### Instructions to follow
Rewrite the data below as a numbered list, one line per item, leaving out the blank lines.
* Begin *
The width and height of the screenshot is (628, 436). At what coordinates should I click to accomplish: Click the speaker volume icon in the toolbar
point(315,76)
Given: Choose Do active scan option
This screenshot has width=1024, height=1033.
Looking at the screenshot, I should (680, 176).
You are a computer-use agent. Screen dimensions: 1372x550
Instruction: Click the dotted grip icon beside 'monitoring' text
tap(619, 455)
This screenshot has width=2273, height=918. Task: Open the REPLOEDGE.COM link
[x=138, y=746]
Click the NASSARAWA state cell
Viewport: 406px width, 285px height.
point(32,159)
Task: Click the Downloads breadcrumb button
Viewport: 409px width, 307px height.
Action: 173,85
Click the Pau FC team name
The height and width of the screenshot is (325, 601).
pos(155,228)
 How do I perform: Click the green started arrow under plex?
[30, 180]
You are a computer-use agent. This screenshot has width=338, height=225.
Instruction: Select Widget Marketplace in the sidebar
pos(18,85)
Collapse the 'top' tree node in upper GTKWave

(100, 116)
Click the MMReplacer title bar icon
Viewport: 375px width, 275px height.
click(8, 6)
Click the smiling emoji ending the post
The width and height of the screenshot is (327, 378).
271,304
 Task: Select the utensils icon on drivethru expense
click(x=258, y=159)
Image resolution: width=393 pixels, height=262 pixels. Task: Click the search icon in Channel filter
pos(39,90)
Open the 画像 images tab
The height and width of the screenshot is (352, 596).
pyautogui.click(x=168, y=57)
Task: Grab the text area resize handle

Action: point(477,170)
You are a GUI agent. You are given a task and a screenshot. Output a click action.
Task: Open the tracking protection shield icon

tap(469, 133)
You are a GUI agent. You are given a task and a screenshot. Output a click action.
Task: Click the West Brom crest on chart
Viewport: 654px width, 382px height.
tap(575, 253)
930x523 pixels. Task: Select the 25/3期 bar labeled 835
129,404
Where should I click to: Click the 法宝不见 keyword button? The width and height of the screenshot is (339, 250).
* End *
### Solution to the problem
1. The width and height of the screenshot is (628, 436). At what coordinates should I click to accomplish: Click the speaker volume icon in the toolbar
2. point(315,76)
3. Given: Choose Do active scan option
4. This screenshot has width=1024, height=1033.
5. Looking at the screenshot, I should (680, 176).
6. You are a computer-use agent. Screen dimensions: 1372x550
7. Instruction: Click the dotted grip icon beside 'monitoring' text
8. tap(619, 455)
9. This screenshot has width=2273, height=918. Task: Open the REPLOEDGE.COM link
10. [x=138, y=746]
11. Click the NASSARAWA state cell
12. Viewport: 406px width, 285px height.
13. point(32,159)
14. Task: Click the Downloads breadcrumb button
15. Viewport: 409px width, 307px height.
16. Action: 173,85
17. Click the Pau FC team name
18. The height and width of the screenshot is (325, 601).
19. pos(155,228)
20.  How do I perform: Click the green started arrow under plex?
21. [30, 180]
22. You are a computer-use agent. This screenshot has width=338, height=225.
23. Instruction: Select Widget Marketplace in the sidebar
24. pos(18,85)
25. Collapse the 'top' tree node in upper GTKWave
26. (100, 116)
27. Click the MMReplacer title bar icon
28. Viewport: 375px width, 275px height.
29. click(8, 6)
30. Click the smiling emoji ending the post
31. The width and height of the screenshot is (327, 378).
32. 271,304
33.  Task: Select the utensils icon on drivethru expense
34. click(x=258, y=159)
35. Image resolution: width=393 pixels, height=262 pixels. Task: Click the search icon in Channel filter
36. pos(39,90)
37. Open the 画像 images tab
38. The height and width of the screenshot is (352, 596).
39. pyautogui.click(x=168, y=57)
40. Task: Grab the text area resize handle
41. Action: point(477,170)
42. You are a GUI agent. You are given a task and a screenshot. Output a click action.
43. Task: Open the tracking protection shield icon
44. tap(469, 133)
45. You are a GUI agent. You are given a task and a screenshot. Output a click action.
46. Task: Click the West Brom crest on chart
47. Viewport: 654px width, 382px height.
48. tap(575, 253)
49. 930x523 pixels. Task: Select the 25/3期 bar labeled 835
50. 129,404
51. Where should I click to: Click the 法宝不见 keyword button? The width and height of the screenshot is (339, 250).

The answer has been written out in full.